##### Texte fourni #####

Le magazine Metropolis diffusé par Arte ce samedi 5 avril 2003 comportait un reportage sur le film « Jénine, Jénine » de Mohammed Bakri, réalisé à Tel Aviv par une équipe allemande semble-t-il (le magazine en question est réalisé alternativement par les rédactions parisienne et allemande de la chaîne je crois). Ce reportage se terminait sur ce commentaire :

« Comme documentaire, c’est à dire comme représentation de la réalité, le film de Bakri n’est pas crédible. Mais en le censurant, les autorités israéliennes se dont mis une partie de l’opinion publique à dos, et en ont fait un film culte, ce qu’il ne serait jamais devenu sans cela. »

#####

D'après le texte fourni, quel magazine d'Arte a diffusé le reportage, et quel jour ?

##### Lignes de données #####

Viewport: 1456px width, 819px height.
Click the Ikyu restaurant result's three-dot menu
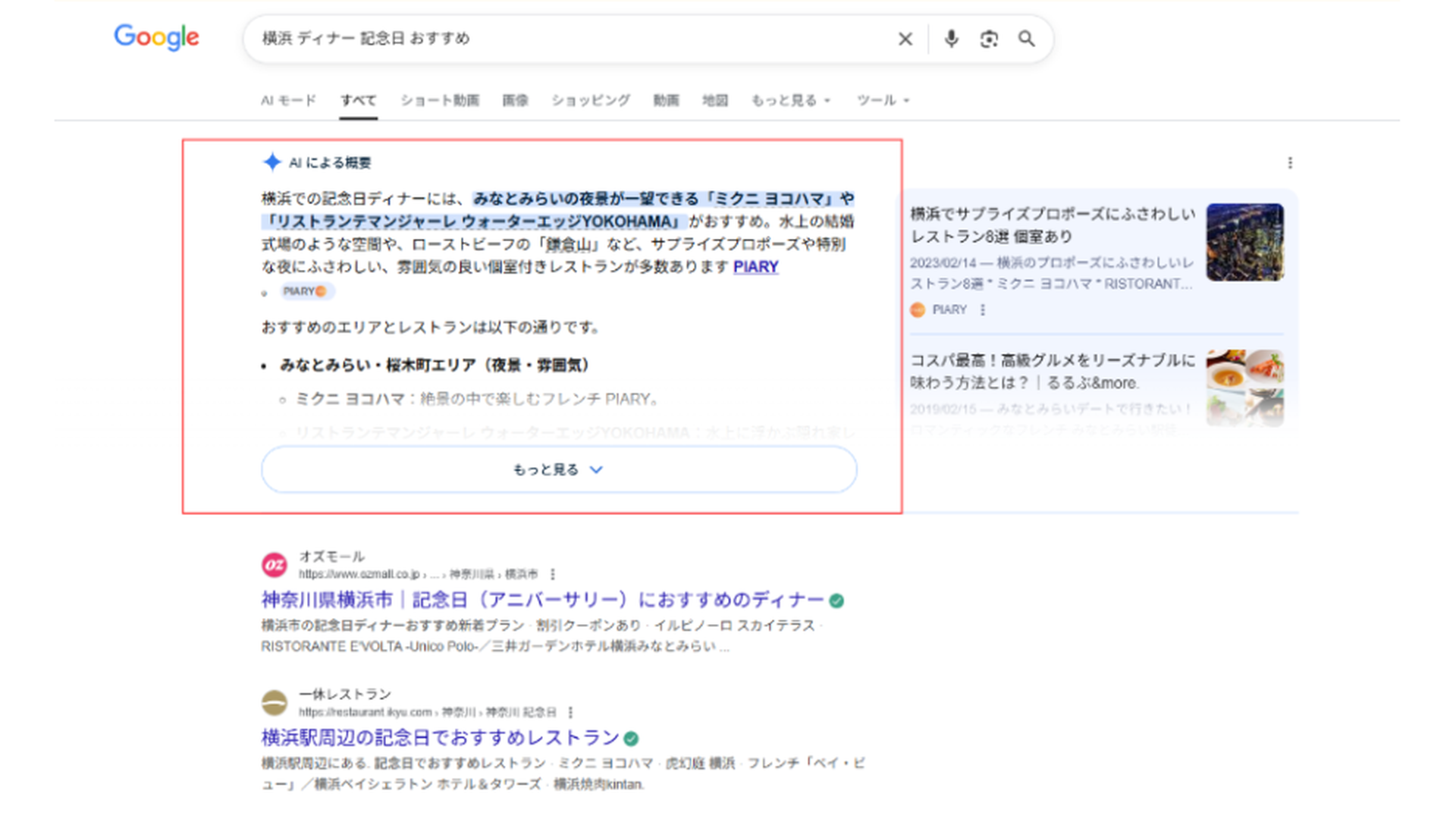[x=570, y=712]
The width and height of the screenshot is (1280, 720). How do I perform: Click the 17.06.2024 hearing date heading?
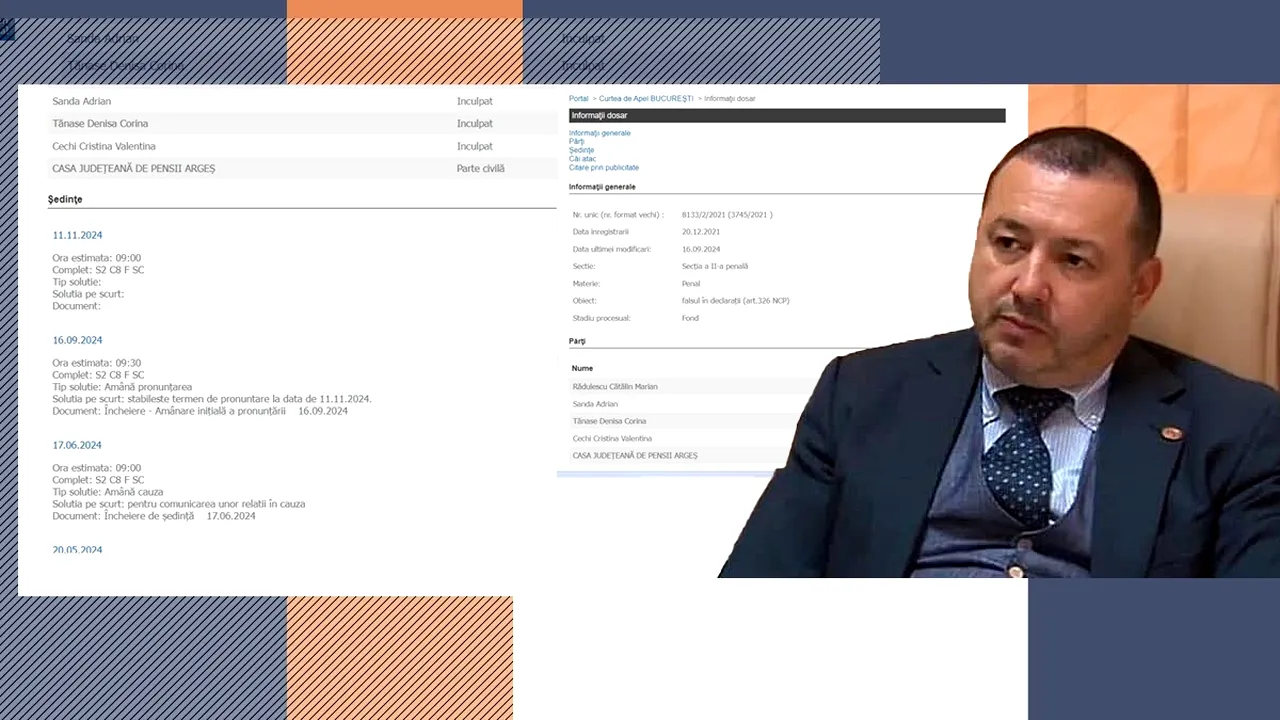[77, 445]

#####

Réponse attendue →
Le magazine Metropolis, le samedi 5 avril 2003.